# Exercise instructions
Convert each line of the material below into a string in a JSON list, omitting blank lines and leaving out the pictures.

# Task inputs

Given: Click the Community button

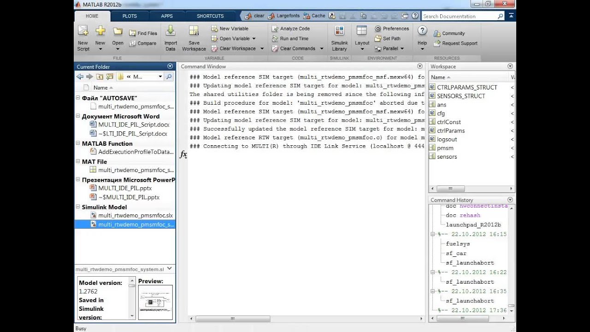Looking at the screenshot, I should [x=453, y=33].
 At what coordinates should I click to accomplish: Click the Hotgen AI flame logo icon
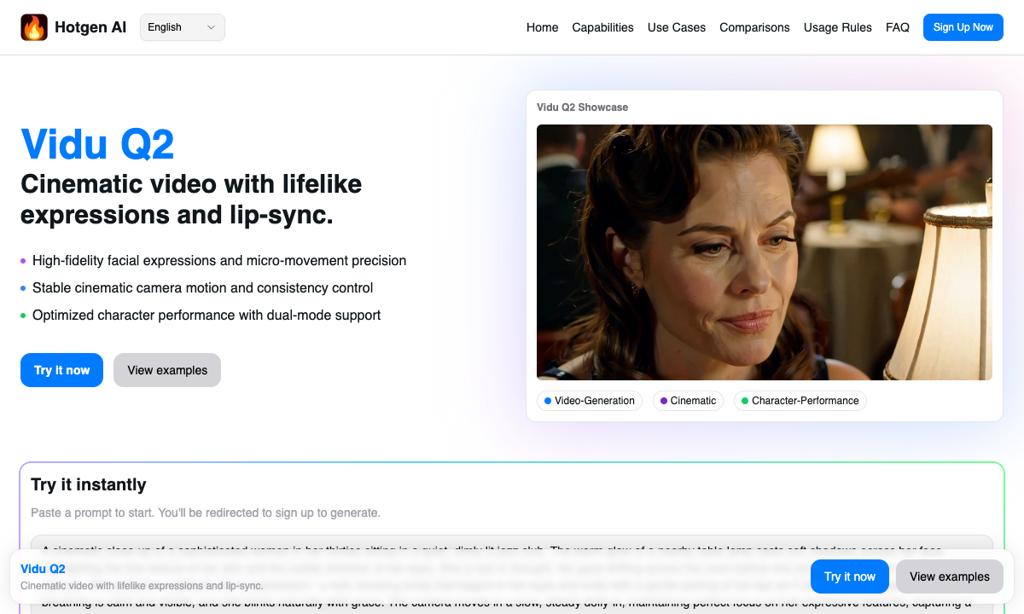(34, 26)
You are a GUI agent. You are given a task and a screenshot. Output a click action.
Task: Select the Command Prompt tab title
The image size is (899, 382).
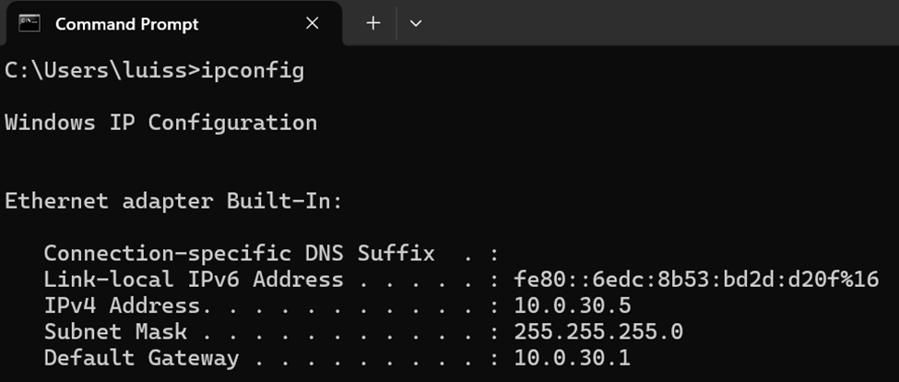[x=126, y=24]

# Result
[
  "Given: Click the Community button",
  "Looking at the screenshot, I should [x=453, y=33].",
  " At what coordinates should I click to accomplish: Click the Hotgen AI flame logo icon",
  "(34, 26)",
  "You are a GUI agent. You are given a task and a screenshot. Output a click action.",
  "Task: Select the Command Prompt tab title",
  "The image size is (899, 382).",
  "[x=126, y=24]"
]